Cystitis (inflammation of the bladder) is typically an uncomplicated infection that was easily treated in the past. In Japan today, however, oral antibiotics such as cephems and quinolones that once treated cystitis are now ineffective for some people. Prof Yamamoto explains that cystitis was treated with one of these drugs, and if one was ineffective, the other usually worked. Unfortunately, both drugs became ineffective around the same time, making treatment options much more complicated. When these antibiotics are ineffective, it is possible that patients experience a more complicated and severe urinary tract infection down the road.

Present research and future measures

Currently, Prof Yamamoto and his team are analysing the gene sequences of resistant strains of E. coli. Using next-generation sequencers, they have obtained the sequences of the entire genome, which will help them deepen the understanding of genetic changes in the process of AMR (antimicrobial resistance).

It is also suggested by Prof Yamamoto to utilise more specific examination procedures as much as possible to distinguish bacteria morphology, such as shape and gram type. Based on what is found in diagnostic tests, in addition to information about patient age, it’s still possible in some cases to treat uncomplicated infection, e.g. UTI, with first-line antibiotics such as quinoline, cephem or penicillin. This is why the next important step is to facilitate testing that can quickly and reliably detect the type of bacteria and its susceptibility to the specific antibiotics.
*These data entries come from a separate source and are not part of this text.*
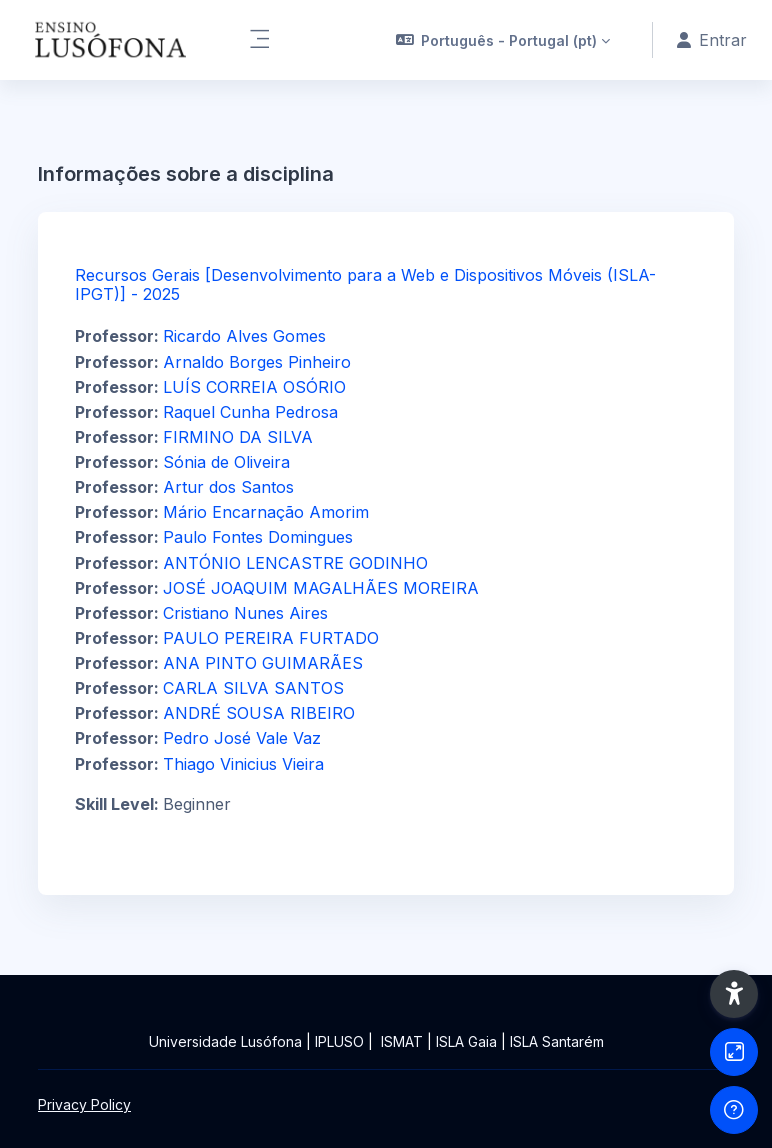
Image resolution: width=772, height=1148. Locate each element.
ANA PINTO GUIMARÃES (263, 663)
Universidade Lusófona (225, 1041)
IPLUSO (339, 1041)
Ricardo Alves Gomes (244, 336)
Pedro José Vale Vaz (242, 738)
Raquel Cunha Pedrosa (250, 412)
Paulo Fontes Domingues (258, 537)
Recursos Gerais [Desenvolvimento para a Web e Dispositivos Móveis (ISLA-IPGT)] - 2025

What is expected from diagnostics companies

Prof Yamamoto again emphasises checking the form of bacteria or morphology before prescribing antibiotics. He states, “I think doctors who are not specialised in urology often judge the presence or absence of inflammation and bacteria by white blood cell reaction or nitrite on the urine test strips. […] Even if you are not a specialist, a doctor who can often diagnoses cystitis should use more specialised testing.”

To be able to facilitate this transition to more in-depth examination at a large scale, Prof Yamamoto suggests that analysers using flow cytometry may be very useful. He mentions the Sysmex UF-Series in particular, and that such devices should be introduced from the level of large hospitals as well as general practitioners with smaller practices. There especially need to be solutions that are quick and budget-friendly – this will make it easier for general practitioners to transition on a first-contact level.

By improving what already exists on the market and through innovations that make it possible to detect antibiotic susceptibility in a short amount of time at the GP level, Prof Yamamoto is confident we will be able make a significant difference in patient management and fighting AMR.